**Assignment**
Wherever the word "computer" appears in a line of the data, that line should be copied.

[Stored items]
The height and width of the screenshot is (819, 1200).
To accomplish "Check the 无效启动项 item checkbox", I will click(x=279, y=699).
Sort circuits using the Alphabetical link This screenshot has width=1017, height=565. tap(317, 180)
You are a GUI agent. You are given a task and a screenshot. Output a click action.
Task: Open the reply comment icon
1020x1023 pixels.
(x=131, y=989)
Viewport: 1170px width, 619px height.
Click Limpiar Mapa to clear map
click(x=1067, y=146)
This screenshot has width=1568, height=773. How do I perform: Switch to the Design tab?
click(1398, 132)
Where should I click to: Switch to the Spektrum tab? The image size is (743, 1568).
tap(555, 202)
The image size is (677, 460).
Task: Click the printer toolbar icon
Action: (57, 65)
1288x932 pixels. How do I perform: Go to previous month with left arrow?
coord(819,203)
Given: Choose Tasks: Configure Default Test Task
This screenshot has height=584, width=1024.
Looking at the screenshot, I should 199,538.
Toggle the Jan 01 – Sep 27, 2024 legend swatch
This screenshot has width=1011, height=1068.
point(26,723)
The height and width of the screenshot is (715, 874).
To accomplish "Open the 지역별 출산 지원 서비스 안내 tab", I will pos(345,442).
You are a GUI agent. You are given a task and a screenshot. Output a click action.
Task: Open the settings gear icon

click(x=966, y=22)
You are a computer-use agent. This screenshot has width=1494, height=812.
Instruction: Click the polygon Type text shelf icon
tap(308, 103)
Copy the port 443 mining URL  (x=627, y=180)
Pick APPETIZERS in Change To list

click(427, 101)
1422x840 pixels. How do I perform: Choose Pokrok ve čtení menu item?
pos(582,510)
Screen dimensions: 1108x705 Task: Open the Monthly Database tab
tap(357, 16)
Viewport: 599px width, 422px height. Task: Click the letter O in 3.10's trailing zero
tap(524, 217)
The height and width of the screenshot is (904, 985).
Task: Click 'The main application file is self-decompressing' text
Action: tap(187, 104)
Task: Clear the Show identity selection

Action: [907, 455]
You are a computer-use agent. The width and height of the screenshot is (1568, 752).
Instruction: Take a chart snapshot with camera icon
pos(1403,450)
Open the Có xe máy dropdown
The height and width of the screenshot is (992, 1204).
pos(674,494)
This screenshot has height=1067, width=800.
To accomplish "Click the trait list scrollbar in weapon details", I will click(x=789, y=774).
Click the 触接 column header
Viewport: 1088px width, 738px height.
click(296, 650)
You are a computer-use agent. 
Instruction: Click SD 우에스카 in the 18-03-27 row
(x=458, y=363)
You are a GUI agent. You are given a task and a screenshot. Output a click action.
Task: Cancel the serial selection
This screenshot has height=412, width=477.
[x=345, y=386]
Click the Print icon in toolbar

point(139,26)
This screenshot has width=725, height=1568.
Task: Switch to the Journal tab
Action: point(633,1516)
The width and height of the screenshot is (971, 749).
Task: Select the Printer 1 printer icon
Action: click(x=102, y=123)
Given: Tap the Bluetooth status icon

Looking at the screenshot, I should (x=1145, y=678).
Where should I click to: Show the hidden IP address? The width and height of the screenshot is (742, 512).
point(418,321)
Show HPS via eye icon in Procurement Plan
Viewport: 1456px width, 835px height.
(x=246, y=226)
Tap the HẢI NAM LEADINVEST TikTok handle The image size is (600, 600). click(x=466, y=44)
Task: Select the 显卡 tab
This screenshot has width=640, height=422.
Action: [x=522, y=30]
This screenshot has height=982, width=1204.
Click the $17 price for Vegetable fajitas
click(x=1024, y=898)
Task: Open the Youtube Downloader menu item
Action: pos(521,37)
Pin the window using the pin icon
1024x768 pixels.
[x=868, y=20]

**Written solution**
You are a computer-use agent. This screenshot has width=1494, height=812.
You are a computer-use agent. The width and height of the screenshot is (1568, 752).
You are a computer-use agent. 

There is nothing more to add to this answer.